_Exercise inputs_.
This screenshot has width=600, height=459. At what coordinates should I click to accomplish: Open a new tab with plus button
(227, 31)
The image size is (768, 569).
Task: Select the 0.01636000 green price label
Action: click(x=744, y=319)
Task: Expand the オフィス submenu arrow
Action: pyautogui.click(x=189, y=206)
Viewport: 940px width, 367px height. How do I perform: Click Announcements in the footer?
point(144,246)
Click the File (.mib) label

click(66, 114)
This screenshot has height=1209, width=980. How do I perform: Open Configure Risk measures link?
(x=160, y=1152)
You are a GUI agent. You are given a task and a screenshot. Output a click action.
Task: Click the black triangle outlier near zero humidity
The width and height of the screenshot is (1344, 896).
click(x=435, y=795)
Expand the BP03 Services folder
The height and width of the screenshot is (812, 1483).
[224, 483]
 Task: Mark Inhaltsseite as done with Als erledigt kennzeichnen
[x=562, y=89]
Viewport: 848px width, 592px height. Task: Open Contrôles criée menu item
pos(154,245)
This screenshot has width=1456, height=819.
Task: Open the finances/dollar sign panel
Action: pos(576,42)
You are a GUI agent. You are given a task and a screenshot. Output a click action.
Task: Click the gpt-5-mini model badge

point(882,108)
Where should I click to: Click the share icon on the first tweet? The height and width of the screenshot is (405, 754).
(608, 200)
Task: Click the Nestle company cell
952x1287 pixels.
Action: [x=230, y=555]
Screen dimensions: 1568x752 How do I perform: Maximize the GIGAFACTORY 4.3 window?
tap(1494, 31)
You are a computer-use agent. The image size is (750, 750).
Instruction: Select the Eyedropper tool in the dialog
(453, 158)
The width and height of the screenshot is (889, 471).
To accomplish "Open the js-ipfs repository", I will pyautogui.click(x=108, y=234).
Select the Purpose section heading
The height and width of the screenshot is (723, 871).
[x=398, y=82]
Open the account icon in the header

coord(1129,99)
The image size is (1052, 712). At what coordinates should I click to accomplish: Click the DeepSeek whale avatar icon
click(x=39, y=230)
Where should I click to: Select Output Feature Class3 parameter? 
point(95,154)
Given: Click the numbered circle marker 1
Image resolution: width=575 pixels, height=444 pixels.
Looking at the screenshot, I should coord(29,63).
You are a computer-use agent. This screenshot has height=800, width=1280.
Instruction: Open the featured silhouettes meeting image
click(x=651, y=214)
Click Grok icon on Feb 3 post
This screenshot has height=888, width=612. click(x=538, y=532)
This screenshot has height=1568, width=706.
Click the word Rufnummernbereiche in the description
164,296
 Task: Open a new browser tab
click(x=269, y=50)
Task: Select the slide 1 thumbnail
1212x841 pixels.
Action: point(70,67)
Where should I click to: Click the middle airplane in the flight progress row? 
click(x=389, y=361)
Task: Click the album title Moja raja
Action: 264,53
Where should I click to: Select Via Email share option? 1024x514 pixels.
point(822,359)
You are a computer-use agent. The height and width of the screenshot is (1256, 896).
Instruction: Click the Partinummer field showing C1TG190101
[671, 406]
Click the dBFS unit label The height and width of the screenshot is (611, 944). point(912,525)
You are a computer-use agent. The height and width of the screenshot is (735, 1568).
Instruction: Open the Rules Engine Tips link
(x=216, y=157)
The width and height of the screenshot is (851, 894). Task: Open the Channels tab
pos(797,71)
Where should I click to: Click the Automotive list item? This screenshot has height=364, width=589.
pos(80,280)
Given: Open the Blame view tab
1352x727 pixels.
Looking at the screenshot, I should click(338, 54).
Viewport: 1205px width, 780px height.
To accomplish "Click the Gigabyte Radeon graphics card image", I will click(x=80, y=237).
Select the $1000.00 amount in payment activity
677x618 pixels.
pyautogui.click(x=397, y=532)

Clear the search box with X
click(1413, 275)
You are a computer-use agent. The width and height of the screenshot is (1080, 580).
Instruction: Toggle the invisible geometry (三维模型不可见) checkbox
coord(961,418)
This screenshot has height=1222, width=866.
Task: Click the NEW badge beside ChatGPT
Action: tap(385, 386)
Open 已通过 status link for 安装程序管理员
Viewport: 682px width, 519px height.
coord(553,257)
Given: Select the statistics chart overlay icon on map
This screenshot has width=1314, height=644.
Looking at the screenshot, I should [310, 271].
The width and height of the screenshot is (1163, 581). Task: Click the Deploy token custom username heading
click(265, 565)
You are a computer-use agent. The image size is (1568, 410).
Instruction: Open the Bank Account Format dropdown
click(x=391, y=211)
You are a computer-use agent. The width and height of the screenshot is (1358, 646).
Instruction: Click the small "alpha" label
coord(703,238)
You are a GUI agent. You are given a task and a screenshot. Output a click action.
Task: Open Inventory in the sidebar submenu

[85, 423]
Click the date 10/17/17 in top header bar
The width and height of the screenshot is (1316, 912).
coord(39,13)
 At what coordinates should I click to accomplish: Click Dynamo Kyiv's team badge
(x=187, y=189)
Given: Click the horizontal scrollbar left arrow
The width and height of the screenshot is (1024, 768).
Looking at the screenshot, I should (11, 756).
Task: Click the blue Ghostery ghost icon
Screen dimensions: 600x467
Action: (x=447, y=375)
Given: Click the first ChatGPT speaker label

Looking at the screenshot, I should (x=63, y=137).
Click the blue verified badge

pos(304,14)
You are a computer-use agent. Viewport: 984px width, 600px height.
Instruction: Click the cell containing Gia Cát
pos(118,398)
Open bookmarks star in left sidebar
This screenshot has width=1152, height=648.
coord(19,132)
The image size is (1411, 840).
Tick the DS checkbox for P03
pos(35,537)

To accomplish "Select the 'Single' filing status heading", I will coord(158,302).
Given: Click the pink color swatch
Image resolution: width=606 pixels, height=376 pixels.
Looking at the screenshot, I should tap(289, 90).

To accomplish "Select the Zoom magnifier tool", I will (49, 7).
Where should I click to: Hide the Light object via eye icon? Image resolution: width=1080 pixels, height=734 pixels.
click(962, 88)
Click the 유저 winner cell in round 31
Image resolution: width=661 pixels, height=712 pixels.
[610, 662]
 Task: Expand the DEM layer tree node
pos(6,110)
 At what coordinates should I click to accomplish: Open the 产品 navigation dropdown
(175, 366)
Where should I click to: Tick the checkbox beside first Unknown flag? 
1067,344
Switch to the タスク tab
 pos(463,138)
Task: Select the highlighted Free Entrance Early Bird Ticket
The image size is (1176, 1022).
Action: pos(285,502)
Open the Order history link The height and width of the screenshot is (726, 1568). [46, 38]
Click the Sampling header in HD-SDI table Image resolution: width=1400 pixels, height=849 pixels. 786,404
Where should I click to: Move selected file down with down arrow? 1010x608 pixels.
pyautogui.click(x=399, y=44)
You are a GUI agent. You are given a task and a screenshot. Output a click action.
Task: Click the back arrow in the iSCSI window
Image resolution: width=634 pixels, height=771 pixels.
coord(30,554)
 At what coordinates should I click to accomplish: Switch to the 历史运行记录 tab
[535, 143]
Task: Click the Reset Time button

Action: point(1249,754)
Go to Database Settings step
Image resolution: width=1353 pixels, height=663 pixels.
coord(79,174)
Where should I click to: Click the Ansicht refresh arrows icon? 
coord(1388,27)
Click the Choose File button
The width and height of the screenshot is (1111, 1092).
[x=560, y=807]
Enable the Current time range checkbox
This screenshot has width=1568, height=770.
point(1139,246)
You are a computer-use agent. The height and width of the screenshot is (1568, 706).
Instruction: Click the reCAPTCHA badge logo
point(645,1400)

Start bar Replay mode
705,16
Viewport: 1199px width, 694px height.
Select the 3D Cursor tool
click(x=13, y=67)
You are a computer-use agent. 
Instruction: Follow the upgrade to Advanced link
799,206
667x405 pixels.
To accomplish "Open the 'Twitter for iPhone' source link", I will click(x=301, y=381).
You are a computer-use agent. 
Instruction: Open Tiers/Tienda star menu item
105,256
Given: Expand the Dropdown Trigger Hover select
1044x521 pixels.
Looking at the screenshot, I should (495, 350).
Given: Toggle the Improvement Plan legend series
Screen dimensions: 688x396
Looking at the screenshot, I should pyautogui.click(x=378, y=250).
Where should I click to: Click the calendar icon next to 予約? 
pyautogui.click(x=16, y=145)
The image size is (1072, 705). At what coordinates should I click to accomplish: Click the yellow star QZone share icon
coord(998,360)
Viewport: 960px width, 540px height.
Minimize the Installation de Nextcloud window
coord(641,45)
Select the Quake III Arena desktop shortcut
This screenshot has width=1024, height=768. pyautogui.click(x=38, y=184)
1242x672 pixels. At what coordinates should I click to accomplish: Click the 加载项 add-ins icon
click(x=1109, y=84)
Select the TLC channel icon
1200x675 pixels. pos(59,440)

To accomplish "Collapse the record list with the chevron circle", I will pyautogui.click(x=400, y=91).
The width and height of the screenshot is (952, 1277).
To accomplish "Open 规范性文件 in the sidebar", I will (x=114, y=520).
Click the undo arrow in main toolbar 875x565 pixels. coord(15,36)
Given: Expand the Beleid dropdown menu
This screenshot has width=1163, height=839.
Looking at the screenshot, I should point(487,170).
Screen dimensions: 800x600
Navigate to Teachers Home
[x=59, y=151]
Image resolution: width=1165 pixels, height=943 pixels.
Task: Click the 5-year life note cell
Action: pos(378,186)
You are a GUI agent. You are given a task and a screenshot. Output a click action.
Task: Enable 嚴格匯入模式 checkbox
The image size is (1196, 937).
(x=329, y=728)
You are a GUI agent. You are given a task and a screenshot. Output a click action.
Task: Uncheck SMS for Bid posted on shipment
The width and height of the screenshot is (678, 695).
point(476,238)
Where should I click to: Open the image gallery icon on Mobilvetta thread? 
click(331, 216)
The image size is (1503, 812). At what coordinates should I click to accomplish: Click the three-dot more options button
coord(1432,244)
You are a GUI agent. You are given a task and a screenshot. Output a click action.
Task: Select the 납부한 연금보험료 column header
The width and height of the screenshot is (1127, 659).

_Work to complete_. Reproduce exactly the lines running from the one with "The width and height of the screenshot is (678, 695)." to the last line of the listing above. Add nothing else.

_Solution to the problem_.
The width and height of the screenshot is (678, 695).
point(476,238)
Where should I click to: Open the image gallery icon on Mobilvetta thread? 
click(331, 216)
The image size is (1503, 812). At what coordinates should I click to accomplish: Click the three-dot more options button
coord(1432,244)
You are a GUI agent. You are given a task and a screenshot. Output a click action.
Task: Select the 납부한 연금보험료 column header
The width and height of the screenshot is (1127, 659).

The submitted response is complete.